**INPUT MATERIAL**
* * * *

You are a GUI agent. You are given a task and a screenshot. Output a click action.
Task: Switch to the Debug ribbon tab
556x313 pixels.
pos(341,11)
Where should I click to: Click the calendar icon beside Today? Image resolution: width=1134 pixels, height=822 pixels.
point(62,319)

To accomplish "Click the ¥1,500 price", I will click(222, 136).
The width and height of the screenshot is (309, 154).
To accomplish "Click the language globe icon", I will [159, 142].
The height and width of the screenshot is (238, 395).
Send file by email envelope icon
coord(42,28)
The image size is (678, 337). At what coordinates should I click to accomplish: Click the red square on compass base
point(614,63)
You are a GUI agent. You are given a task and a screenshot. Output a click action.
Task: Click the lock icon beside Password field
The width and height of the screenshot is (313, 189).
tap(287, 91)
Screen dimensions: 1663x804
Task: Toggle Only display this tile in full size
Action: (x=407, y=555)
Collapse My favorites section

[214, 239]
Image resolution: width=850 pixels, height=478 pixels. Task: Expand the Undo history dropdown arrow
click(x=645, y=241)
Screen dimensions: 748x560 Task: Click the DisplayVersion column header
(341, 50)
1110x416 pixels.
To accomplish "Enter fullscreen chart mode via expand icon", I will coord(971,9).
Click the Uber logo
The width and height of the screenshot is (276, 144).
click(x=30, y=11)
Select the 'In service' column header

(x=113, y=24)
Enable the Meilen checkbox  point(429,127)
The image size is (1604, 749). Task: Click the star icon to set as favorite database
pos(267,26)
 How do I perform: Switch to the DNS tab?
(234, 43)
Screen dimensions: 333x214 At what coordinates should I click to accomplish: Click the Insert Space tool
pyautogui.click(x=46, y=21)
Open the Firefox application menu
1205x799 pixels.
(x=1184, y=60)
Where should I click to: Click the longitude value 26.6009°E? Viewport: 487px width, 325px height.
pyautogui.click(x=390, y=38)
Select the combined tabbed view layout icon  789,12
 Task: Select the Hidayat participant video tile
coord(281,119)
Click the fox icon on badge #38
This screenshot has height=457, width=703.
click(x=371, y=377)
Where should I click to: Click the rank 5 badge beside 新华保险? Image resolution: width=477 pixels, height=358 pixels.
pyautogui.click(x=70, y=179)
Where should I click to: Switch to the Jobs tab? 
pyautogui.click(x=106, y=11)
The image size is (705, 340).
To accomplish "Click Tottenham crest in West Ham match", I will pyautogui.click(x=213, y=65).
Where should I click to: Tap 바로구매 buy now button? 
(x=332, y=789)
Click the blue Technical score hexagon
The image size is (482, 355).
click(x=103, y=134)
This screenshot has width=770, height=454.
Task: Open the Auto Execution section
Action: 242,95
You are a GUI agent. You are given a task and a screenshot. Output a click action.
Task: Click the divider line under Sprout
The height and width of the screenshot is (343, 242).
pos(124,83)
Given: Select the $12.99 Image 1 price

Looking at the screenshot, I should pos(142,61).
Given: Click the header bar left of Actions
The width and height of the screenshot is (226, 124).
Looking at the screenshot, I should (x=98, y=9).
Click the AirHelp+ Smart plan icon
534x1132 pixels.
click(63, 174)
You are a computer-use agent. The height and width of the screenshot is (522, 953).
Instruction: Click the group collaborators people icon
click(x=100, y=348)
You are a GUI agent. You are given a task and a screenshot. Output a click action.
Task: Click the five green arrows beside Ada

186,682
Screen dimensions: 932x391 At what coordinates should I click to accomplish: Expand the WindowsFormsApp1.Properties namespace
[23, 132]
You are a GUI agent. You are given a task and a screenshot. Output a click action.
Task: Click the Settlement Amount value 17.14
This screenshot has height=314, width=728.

* * * *

**GOAL OF THE EXERCISE**
The expected response is the material above given again line by line, from its first line to the line holding "The height and width of the screenshot is (238, 395).", inclusive.

**THE ANSWER**
You are a GUI agent. You are given a task and a screenshot. Output a click action.
Task: Switch to the Debug ribbon tab
556x313 pixels.
pos(341,11)
Where should I click to: Click the calendar icon beside Today? Image resolution: width=1134 pixels, height=822 pixels.
point(62,319)

To accomplish "Click the ¥1,500 price", I will click(222, 136).
The width and height of the screenshot is (309, 154).
To accomplish "Click the language globe icon", I will [159, 142].
The height and width of the screenshot is (238, 395).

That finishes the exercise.